Preso em operação da PF, advogado entra com pedido para soltar Riva

O procurador aposentado e advogado Álvaro Marçal Mendonça ingressou com pedido de habeas corpus junto ao Superior Tribunal de Justiça (STJ), na tentativa de reverter a prisão do ex-deputado estadual, José Riva (PSD). 

O pedido foi protocolado no último dia 8 e, conforme consulta processual, já está concluso para decisão do desembargador convocado do Tribunal de Justiça de São Paulo, Ericson Maranhão. 

"Tivemos vários casos do Mensalão, em que mandados de prisão só foram expedidos após o trânsito em julgado da sentença. Esse pedido de habeas corpus está fundamento nesse sentido"
“Tivemos vários casos do Mensalão, em que mandados de prisão só foram expedidos após o trânsito em julgado da sentença. Esse pedido de habeas corpus está fundamento nesse sentido”, afirmou Mendonça à reportagem doMidiaNews

O advogado disse, ainda, que não conhece o ex-deputado pessoalmente e que ingressou com o pedido já que a Constituição prevê que qualquer pessoa pode interpor um pedido dessa natureza. 

“Nunca vi o Riva pessoalmente. A Constituição me dá esse direito. Se defesas do Riva quiser pedir a anulação desse pedido, eles podem fazer isso. Mas é um direito que qualquer pessoa tem e ninguém pode tirar esse direito”, afirmou. 

O advogado Valber Melo, um dos que compõem a defesa do ex-deputado afirmou que o pedido soa “diferente e estranho”. 

“Ele não compõe a defesa, não conhecemos esse advogado. A defesa oficial do ex-deputado Riva desconhece isso e não chegou a ingressar com nenhum novo habeas corpus”, afirmou. 

Ainda de acordo com Valber Melo, seria correto, no mínimo, que Álvaro Mendonça tivesse uma autorização de Riva para ingressar com o pedido. 

“A gente sabe que pedido de HC qualquer um pode ingressar, mas, o mínimo que o advogado tem que fazer é ter uma autorização do cliente. Não precisa ser nada por escrito, mas pelo menos conhecer o cliente.

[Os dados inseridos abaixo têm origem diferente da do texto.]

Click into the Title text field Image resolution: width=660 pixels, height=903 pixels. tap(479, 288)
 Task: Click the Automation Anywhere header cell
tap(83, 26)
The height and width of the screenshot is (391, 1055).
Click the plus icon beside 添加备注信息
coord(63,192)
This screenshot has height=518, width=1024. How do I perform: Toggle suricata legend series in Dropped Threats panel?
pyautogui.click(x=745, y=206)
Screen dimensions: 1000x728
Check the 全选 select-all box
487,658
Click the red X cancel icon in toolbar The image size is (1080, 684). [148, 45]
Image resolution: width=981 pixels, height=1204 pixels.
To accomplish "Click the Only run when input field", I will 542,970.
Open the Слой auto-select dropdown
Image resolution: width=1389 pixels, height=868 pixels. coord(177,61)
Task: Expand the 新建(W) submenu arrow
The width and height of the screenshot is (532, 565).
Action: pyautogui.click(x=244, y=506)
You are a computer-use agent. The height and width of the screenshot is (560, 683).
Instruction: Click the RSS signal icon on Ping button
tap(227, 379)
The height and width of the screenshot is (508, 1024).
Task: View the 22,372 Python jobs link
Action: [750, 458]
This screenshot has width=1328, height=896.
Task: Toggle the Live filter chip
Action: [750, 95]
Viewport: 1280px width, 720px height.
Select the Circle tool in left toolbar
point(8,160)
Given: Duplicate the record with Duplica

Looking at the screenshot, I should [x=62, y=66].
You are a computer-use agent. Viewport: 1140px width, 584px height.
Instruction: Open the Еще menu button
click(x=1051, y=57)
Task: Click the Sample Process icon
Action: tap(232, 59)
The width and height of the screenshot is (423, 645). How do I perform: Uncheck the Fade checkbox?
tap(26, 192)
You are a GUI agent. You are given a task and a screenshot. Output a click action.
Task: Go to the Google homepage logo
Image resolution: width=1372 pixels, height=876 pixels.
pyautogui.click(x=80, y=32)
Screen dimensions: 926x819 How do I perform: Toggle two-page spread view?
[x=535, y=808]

Nem sei se ele conhece o cliente”, disse Melo. 

Fraudes no INSS

O advogado Álvaro Marçal, que reivindica a liberdade de Riva, chegou a ser preso em 2004, durante a Operação Midas, desencadeada por ordem da Justiça Federal. 

"O processo relacionado a Operação Midas foi revertido e encerrado"
Ele foi acusado dos crimes de corrupção passiva, quadrilha e lavagem de dinheiro, por meio de fraudes no Instituto Nacional de Seguridade Social (INSS), além da perda do cargo de procurador federal. 

No entanto, em 2013, a 3ª Turma do Tribunal Regional Federal da 1ª Região (TRF1) declarou nula a operação.

“O processo relacionado a Operação Midas foi revertido e encerrado”, afirmou Mendonça à reportagem. 

Operação Imperador 

O ex-deputado José Riva é acusado de ter liderado um esquema que desviou mais de R$ 62 milhões dos cofres da Assembleia Legislativa, por meio de empresas fornecedoras de materiais do Legislativo. 

Ele foi preso em sua casa, no dia 21 de fevereiro, em decorrência da Operação Imperador, deflagrada pelo Grupo de Atuação de Combate ao Crime Organizado (Gaeco), do Ministério Público Estadual.

Além de Riva, foram denunciados na ação a sua esposa, Janete Riva, servidores públicos e empresários. 

São eles: Djalma Ermenegildo, Edson José Menezes, Manoel Theodoro dos Santos, Djan da Luz Clivatti, Elias Abrão Nassarden Junior, Jean Carlo Leite Nassarden, Leonardo Maia Pinheiro, Elias Abrão Nassarden, Tarcila Maria da Silva Guedes, Clarice Pereira Leite Nassarden, Celi Izabel de Jesus, Luzimar Ribeiro Borges e Jeanny Laura Leite Nassarden.

A ação foi desmembrada pela juíza Selma Arruda em abril e Riva responde em processo separado dos demais réus.

As audiências em relação à ação penal já estão em fase final. O interrogatório do político está marcada para o dia 23 de junho.